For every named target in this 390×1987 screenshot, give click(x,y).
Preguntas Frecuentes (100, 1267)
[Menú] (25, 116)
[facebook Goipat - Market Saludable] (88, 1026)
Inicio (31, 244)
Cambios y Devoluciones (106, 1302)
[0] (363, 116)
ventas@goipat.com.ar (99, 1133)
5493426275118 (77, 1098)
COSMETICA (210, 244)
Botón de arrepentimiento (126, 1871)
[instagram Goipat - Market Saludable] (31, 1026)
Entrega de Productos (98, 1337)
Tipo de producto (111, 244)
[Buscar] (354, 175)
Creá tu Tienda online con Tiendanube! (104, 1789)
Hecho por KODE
---
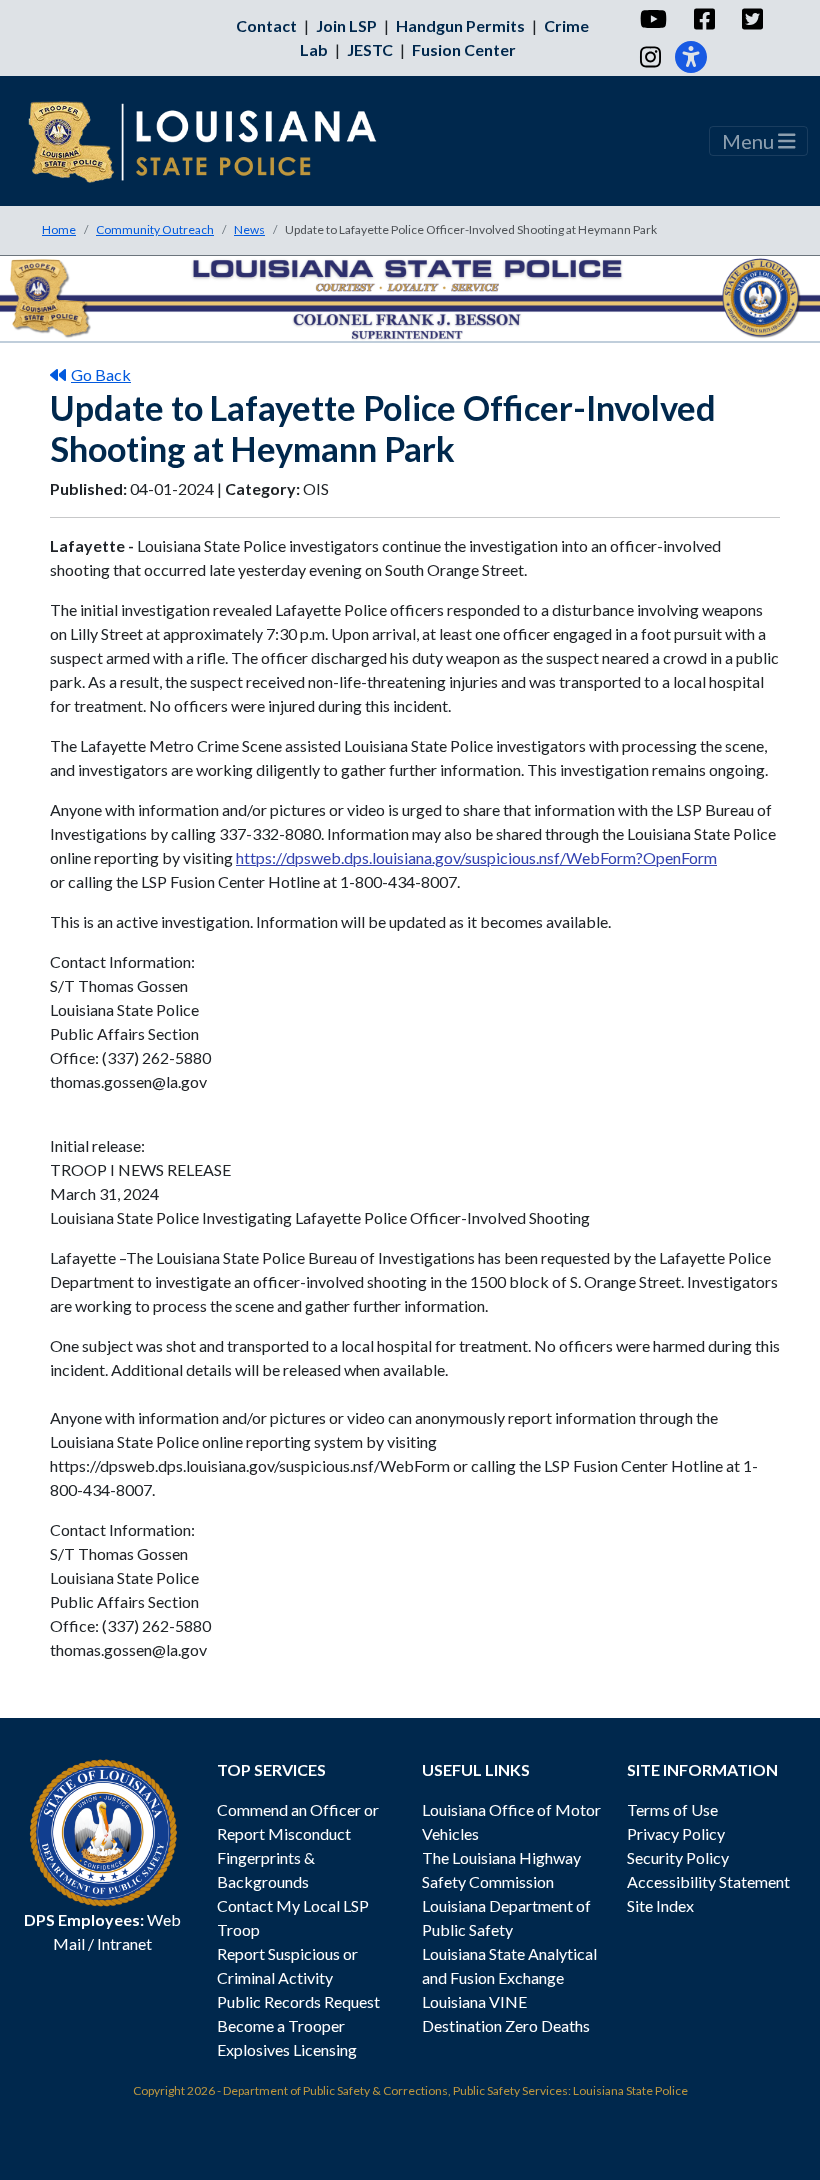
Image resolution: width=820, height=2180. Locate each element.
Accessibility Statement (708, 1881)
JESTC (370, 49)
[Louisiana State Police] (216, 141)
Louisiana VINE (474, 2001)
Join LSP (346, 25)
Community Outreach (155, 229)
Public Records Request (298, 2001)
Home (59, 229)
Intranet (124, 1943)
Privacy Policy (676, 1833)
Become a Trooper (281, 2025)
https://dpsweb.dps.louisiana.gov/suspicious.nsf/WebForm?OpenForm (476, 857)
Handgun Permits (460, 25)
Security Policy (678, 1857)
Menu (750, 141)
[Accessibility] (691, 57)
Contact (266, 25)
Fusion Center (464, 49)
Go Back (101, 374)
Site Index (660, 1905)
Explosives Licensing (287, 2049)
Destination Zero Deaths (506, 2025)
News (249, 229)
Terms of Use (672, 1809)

Task — Above this task is a listing. Restate, word for word and with nothing added, the lines from the one with "Cambios y Devoluciones (106, 1302)" through the one with "Hecho por KODE".

Task output —
Cambios y Devoluciones (106, 1302)
[0] (363, 116)
ventas@goipat.com.ar (99, 1133)
5493426275118 (77, 1098)
COSMETICA (210, 244)
Botón de arrepentimiento (126, 1871)
[instagram Goipat - Market Saludable] (31, 1026)
Entrega de Productos (98, 1337)
Tipo de producto (111, 244)
[Buscar] (354, 175)
Creá tu Tienda online con Tiendanube! (104, 1789)
Hecho por KODE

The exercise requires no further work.